Peripheral
inflammation leads to ipsilateral and contralateral
mechanical hyperalgesia. The
transient receptor potential channel vanilloid type 1 (TRPV1), a nonselective
cation channel expressed in mammalian primary sensory neurons and the spinal cord, may be involved in peripheral
inflammation, but there is no consensus on the role of this channel in
inflammation-induced
mechanical hyperalgesia. Here, we examined the role of TRPV1 channels in
carrageenan-induced
mechanical hyperalgesia using wild-type and TRPV1-knockout (KO) mice and compared the results with those obtained in mice peripherally administered
capsazepine, a TRPV1 antagonist, or
capsaicin, a TRPV1 agonist. In the TRPV1-KO mice, ipsilateral
mechanical hyperalgesia was significantly reduced during the acute phase (10-60 min), and the contralateral
mechanical hyperalgesia nearly disappeared during both the acute and subacute phases.
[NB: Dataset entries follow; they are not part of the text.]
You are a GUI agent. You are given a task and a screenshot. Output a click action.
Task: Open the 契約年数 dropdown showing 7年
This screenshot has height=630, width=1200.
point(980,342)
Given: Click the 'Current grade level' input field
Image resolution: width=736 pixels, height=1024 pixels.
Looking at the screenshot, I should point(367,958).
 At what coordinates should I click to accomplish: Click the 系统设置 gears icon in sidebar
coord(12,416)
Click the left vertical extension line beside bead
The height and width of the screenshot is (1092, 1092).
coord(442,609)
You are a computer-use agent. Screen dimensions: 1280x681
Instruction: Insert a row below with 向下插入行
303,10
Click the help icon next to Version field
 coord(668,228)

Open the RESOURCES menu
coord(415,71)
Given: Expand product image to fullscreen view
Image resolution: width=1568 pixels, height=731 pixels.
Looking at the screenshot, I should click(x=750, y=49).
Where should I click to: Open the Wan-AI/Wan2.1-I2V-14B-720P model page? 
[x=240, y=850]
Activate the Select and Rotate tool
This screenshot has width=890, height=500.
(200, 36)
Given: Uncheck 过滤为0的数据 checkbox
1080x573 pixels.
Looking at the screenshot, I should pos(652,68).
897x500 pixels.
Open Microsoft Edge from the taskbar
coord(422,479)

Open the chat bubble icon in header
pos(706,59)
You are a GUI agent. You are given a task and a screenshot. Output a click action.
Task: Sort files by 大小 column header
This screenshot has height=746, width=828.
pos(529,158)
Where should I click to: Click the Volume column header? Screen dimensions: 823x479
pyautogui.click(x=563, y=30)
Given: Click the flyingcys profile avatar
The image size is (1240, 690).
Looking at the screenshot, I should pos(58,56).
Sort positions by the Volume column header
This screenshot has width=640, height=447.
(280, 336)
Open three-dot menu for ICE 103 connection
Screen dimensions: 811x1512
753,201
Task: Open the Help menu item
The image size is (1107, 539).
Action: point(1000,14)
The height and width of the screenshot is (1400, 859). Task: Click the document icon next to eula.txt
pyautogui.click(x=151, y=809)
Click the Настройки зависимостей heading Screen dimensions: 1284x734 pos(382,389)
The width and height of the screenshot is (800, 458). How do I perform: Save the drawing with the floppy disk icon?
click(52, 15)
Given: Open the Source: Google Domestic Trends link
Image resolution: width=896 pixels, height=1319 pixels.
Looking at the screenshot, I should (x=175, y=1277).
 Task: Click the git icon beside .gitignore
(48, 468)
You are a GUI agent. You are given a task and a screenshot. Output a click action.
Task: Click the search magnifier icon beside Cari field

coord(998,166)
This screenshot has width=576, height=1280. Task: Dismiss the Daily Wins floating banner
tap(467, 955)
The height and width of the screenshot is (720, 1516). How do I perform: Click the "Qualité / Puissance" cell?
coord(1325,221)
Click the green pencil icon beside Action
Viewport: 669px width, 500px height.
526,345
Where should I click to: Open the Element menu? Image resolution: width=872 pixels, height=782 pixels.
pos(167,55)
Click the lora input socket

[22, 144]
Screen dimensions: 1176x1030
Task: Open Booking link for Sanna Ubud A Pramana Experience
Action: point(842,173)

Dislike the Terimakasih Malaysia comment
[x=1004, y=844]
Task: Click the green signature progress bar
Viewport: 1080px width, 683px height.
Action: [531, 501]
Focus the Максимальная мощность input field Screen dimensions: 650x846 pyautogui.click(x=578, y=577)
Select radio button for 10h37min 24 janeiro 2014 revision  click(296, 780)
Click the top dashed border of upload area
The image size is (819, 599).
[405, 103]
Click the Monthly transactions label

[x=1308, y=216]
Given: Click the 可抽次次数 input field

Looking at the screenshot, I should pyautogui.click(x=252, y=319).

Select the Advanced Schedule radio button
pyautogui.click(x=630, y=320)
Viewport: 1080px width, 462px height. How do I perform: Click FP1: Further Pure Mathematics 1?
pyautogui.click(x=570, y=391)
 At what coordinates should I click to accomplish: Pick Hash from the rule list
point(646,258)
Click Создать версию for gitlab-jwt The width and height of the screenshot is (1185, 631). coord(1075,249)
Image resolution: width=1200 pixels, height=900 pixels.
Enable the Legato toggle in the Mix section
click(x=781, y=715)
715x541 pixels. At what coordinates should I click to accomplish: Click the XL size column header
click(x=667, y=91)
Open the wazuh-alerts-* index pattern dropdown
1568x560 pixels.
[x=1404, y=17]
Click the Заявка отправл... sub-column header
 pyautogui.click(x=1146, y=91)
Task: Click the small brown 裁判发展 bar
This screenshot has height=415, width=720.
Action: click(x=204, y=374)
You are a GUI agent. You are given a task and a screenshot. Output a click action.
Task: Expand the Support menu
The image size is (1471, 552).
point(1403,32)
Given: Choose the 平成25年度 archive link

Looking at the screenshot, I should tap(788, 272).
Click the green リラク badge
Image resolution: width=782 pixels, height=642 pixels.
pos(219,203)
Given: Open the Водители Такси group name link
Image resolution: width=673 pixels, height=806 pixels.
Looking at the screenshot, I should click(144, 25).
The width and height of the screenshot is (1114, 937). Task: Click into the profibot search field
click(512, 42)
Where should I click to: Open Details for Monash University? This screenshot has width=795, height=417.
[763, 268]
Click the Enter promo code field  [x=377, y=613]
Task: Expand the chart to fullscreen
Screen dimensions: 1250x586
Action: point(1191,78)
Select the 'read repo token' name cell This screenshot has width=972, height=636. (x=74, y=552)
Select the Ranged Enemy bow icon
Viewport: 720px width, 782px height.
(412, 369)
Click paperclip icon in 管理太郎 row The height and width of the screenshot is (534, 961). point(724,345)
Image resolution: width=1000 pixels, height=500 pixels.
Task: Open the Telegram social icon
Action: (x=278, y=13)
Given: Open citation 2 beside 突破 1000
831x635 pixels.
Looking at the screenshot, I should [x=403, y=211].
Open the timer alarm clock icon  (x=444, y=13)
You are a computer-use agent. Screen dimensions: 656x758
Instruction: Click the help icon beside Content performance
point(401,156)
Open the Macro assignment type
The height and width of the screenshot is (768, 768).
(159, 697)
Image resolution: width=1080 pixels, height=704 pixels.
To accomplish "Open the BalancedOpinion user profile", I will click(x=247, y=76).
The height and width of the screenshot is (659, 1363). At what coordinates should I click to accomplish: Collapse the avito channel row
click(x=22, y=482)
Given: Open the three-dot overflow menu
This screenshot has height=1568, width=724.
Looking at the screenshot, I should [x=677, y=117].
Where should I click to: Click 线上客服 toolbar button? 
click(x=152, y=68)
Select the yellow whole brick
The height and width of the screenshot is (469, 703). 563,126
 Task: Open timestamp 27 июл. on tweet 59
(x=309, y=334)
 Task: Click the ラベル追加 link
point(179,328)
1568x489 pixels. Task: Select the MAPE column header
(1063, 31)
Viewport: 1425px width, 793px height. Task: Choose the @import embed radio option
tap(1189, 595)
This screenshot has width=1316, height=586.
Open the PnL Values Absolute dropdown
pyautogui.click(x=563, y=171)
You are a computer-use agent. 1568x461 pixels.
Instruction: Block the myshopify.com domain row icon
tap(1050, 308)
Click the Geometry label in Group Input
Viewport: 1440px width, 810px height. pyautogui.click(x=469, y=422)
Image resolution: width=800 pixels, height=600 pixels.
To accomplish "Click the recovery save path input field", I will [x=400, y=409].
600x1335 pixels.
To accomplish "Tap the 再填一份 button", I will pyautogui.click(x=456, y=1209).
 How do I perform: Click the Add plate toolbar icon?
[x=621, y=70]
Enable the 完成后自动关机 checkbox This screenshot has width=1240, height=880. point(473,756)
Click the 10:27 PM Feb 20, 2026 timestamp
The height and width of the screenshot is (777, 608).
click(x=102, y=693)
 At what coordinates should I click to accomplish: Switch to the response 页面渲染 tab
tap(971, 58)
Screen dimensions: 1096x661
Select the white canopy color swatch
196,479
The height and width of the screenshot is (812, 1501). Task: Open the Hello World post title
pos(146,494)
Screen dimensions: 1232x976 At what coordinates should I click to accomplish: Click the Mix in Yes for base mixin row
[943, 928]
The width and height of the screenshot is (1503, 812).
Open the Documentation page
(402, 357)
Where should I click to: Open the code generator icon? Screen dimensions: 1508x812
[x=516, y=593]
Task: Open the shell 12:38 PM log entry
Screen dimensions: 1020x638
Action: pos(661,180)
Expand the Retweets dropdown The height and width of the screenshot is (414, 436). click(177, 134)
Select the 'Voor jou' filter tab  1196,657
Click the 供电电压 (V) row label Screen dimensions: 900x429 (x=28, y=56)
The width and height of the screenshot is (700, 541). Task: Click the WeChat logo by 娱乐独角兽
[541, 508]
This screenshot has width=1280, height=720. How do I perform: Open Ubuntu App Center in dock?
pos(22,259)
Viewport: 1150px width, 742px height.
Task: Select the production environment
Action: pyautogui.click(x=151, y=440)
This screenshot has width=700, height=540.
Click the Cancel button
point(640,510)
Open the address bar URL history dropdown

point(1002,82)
Blocking peripheral TRPV1 using
capsazepine before
carrageenan administration resulted in similar effects as those observed in the TRPV1-KO mice, except that it was less effective against contralateral
mechanical hyperalgesia during the subacute phase. In contrast,
capsaicin remarkably decreased ipsilateral and contralateral
mechanical hyperalgesia throughout both phases, but this
analgesic effect was not observed in the TRPV1-KO mice. Thus, TRPV1 channels could be involved in the development of both ipsilateral and contralateral
mechanical hyperalgesia after
inflammation. Peripheral TRPV1 could participate in acute
hyperalgesia, whereas central TRPV1 may participate in subacute secondary
hyperalgesia.
Capsaicin potentially acts on both primary and secondary
hyperalgesia in a TRPV1-dependent manner.